■ WHAT IS NEEDED ■
Range to reproduce from the entries below: the line with "Viewport: 655px width, 517px", the line with "Task: Select the 11:00 row label on left", and every line in between. Give them exactly and give nothing else.

(Dataset entries)
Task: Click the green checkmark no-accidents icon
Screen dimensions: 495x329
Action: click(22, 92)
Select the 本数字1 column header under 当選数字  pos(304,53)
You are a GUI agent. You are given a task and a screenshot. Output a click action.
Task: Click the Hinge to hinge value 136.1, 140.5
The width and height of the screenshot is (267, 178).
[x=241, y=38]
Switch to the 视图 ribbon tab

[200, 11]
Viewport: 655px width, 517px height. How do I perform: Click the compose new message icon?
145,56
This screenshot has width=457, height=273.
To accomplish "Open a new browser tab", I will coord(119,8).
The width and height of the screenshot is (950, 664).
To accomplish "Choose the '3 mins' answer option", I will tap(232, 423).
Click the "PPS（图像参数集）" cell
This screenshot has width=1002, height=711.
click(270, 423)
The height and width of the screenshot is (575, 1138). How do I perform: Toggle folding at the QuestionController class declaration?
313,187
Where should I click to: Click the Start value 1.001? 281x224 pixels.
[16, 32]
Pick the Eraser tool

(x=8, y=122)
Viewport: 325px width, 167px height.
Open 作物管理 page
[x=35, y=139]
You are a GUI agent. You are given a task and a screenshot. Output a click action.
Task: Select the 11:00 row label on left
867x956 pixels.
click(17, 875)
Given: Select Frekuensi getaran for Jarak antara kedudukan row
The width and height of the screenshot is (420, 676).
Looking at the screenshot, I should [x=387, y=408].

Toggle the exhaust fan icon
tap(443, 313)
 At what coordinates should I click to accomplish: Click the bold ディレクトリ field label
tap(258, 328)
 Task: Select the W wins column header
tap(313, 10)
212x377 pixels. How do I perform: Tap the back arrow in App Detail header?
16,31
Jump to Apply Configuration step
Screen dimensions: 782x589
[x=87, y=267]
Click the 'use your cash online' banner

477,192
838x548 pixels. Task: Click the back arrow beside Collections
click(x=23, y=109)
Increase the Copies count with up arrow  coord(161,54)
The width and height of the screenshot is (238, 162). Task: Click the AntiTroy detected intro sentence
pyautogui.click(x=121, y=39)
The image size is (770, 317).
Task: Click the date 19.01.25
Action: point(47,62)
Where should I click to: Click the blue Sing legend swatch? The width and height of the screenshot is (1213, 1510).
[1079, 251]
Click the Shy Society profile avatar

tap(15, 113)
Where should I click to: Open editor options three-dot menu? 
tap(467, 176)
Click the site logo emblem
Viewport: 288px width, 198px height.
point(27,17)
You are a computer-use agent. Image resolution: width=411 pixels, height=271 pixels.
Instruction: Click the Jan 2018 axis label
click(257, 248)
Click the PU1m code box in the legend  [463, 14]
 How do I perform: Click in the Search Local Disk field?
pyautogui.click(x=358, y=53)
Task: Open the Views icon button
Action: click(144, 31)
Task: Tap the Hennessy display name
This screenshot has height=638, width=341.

■ RESPONSE ■
Viewport: 655px width, 517px height. How do I perform: Click the compose new message icon?
145,56
This screenshot has width=457, height=273.
To accomplish "Open a new browser tab", I will coord(119,8).
The width and height of the screenshot is (950, 664).
To accomplish "Choose the '3 mins' answer option", I will tap(232, 423).
Click the "PPS（图像参数集）" cell
This screenshot has width=1002, height=711.
click(270, 423)
The height and width of the screenshot is (575, 1138). How do I perform: Toggle folding at the QuestionController class declaration?
313,187
Where should I click to: Click the Start value 1.001? 281x224 pixels.
[16, 32]
Pick the Eraser tool

(x=8, y=122)
Viewport: 325px width, 167px height.
Open 作物管理 page
[x=35, y=139]
You are a GUI agent. You are given a task and a screenshot. Output a click action.
Task: Select the 11:00 row label on left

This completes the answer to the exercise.